Comment by cdot2

3 years ago

What would a software developer do that isn't research or development? Maybe my understanding of "research and development" is wrong. Is there a formal definition that I can go by?

I still don’t understand why it has to be RnD? If I made a million dollars and spent a million in salaries, I made no profit. The government shouldn’t be taxing me on no money made. They already get taxes on the salaries I’m giving out.

  • Because it was a way to get the budget "balanced". They declared R&D expenses to be different from operating expenses -- if you have the money to spend on R&D then you have money to spend funding the country.
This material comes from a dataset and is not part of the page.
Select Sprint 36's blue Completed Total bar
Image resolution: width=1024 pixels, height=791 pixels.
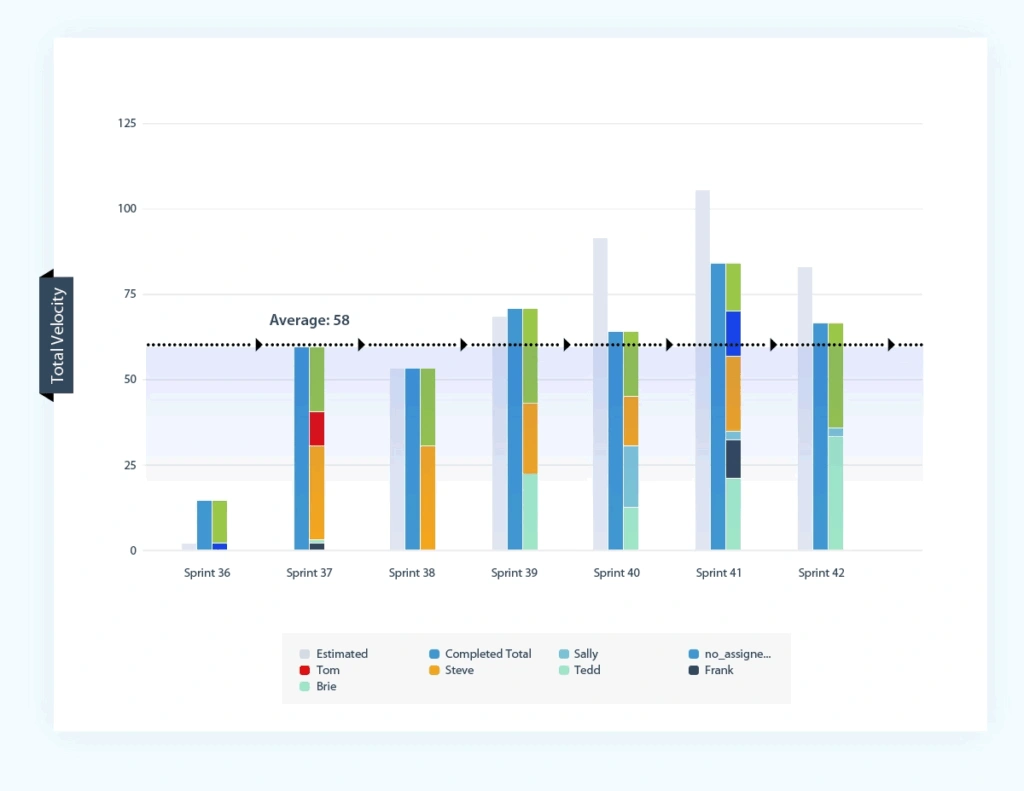click(204, 525)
    It's never supposed to be about what's "fair" or what they "should" do. It's about the fact that they want to spend $X, and need to raise $X one way or the other.

    In this case, though, it was purely a trick. They were required to balance the budget over the long term, so they spent money now and identified a pot of money they could take from later. They just kicked the can down the road, and now we've arrived where the can landed. They actually don't think it's fair, or reasonable, or productive. But changing it does make somebody responsible for a huge increase in the deficit... and it's the people who spent the money 5 years ago.
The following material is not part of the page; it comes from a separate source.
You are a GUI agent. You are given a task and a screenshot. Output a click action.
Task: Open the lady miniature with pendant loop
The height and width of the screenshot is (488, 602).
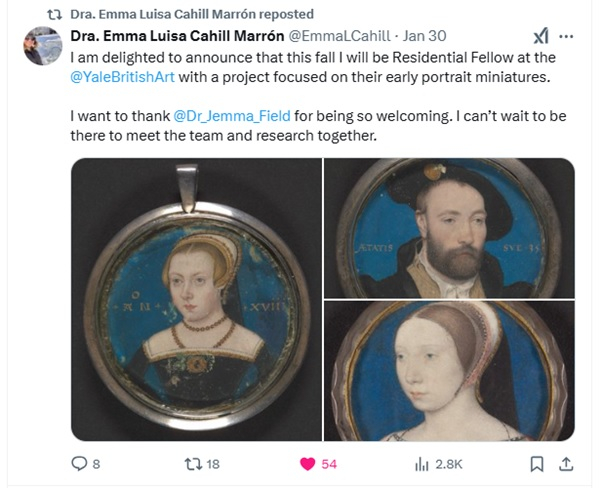point(196,299)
  • That’s literally the point of this entire thread.

    This change taxes you on profit you never made, and specifically targets software companies.

    It’s insane.

  • It comes down to whether these salaries were a sheer cost and not partly an investment.

    If you made a million dollar and bought a million in patents, you still would have no money but wouldn't expect to be paying 0 tax, would you ? How RnD should be taxed is up for debate, but at least the logic is that it's not a simple cost (in comparison to paying a janitor to clean the office for instance)
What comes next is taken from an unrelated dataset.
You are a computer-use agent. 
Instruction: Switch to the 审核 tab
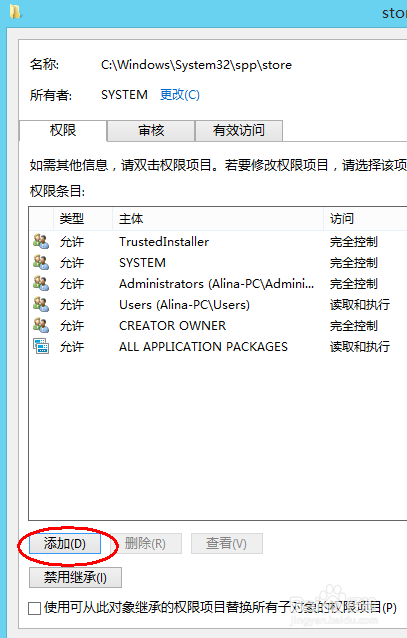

    • For many small software companies, making software is more like making a custom table rather than an actual investment.

    • Fair enough. If you made a million dollars and bought land with it, sure you can tax it. But something as basic as employee salaries that are a cost to any business should definitely be deductible from the profits as cost of running the business. Especially when the company is supposed to pay payroll taxes and the employees themselves pay income tax on their salaries.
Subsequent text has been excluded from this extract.